I. “A magnetic gun would have several advantages. For instance, the currents can be sent through the solenoids in turn as quickly as we desire by means of a commutator in a convenient spot, for instance, at the butt end of the gun, so as to follow up the bullet with ease, and give it a planetary flight. By a proper adjustment of the solenoids and currents, this could be done so gradually as to prevent a starting shock to the occupants of the car. The velocity attained by the car would, of course, depend on the number and power of the solenoids. If, for example, each solenoid communicated to the car a velocity of nine yards per second, a thousand solenoids, each magnetically stronger than another in going from breech to muzzle, would be required to give a final velocity of five miles a second. In such a case, the length of the barrel would be at least 1,000 yards. Economy and safety would determine the best proportions for the gun, but we are now considering the feasibility of the project, not its cost. With regard to position and supports, the gun might be constructed along the slope of a hill or mound steep enough to give it the angle or elevation due to the aim. As the barrel would not have to resist an explosive force, it should not be difficult to make, and the inside could be lubricated to diminish the friction of the projectile in passing through it. Moreover, it is conceivable that the car need never touch the sides, for by a proper adjustment of the magnetism of the solenoids we might suspend it in mid-air like Mahomet’s coffin, and make it glide along the magnetic axis of the tube.”

G. “It seems a promising idea for an actual gun, or an electric despatch and parcel post, or even a railway. The bullet, I suppose, would be of iron.”

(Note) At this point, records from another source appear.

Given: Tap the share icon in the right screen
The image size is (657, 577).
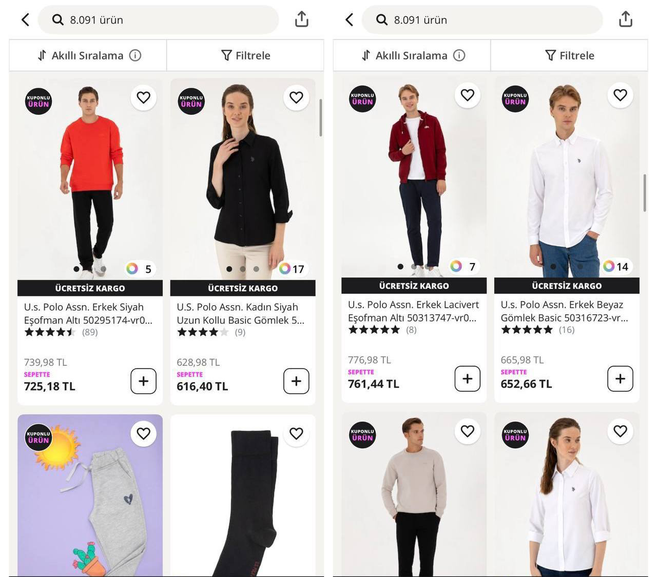Looking at the screenshot, I should pyautogui.click(x=625, y=19).
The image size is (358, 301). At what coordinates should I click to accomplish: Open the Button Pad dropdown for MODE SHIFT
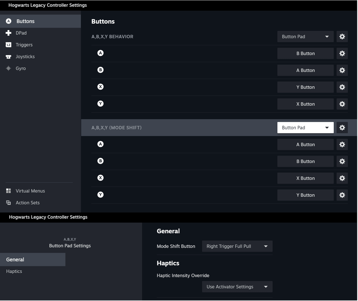click(305, 127)
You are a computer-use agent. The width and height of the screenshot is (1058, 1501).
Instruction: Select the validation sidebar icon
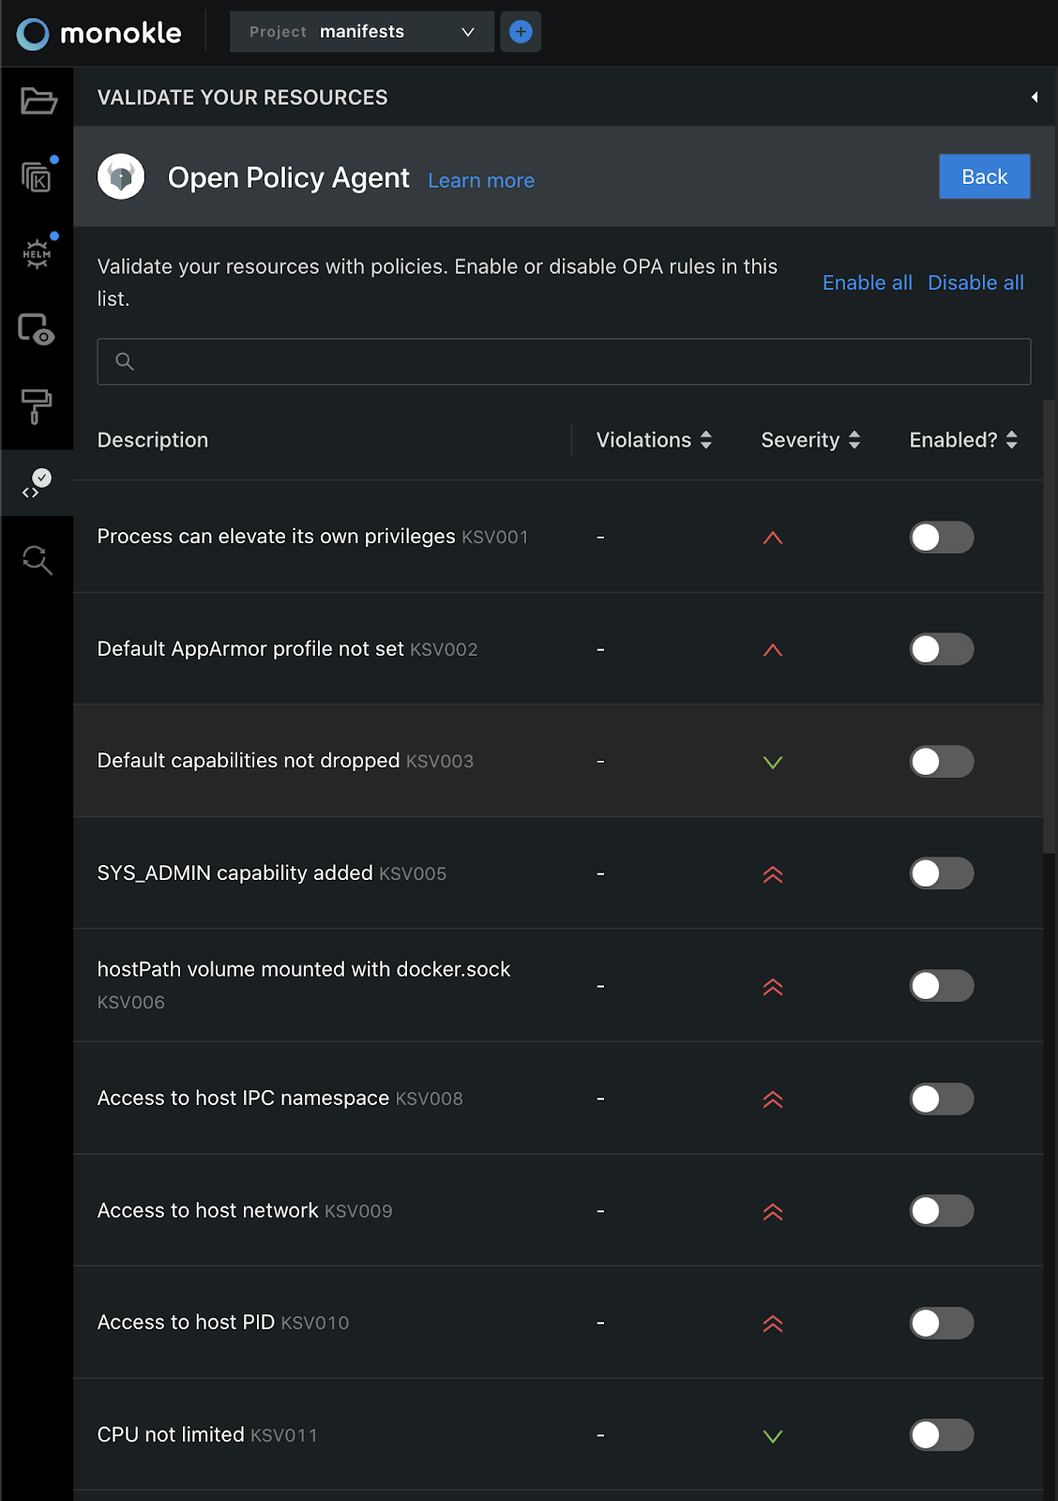(38, 483)
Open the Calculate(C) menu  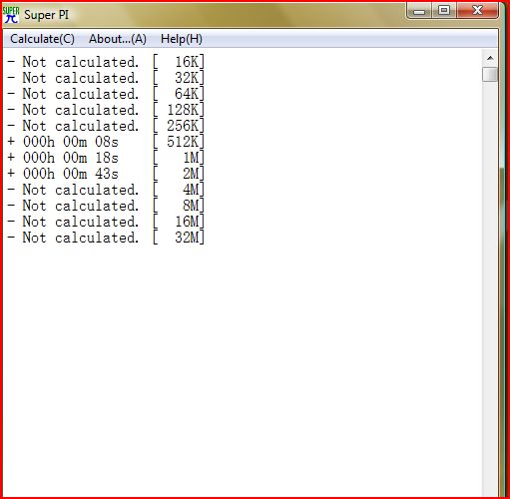42,39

I. “Probably; but aluminium is magnetic in a lower degree than iron, and its greater lightness might prove in its favour. We might also magnetise the car, say by surrounding it with a coil of wire excited from an accumulator on board. The car, of course, would be hermetically sealed, but it would have doors and windows which could be opened at pleasure. In open space it would be warmed and lighted by the sun, and in the shadow of a planet, if need were, by coal-gas and electricity. In either case, to temper the extremes of heat or cold, the interior could be lined with a non-conductor. Liquefied oxygen or air for breathing, and condensed fare would sustain the inmates; and on the whole they might enjoy a comfortable passage through the void, taking scientific observations, and talking over their experiences.”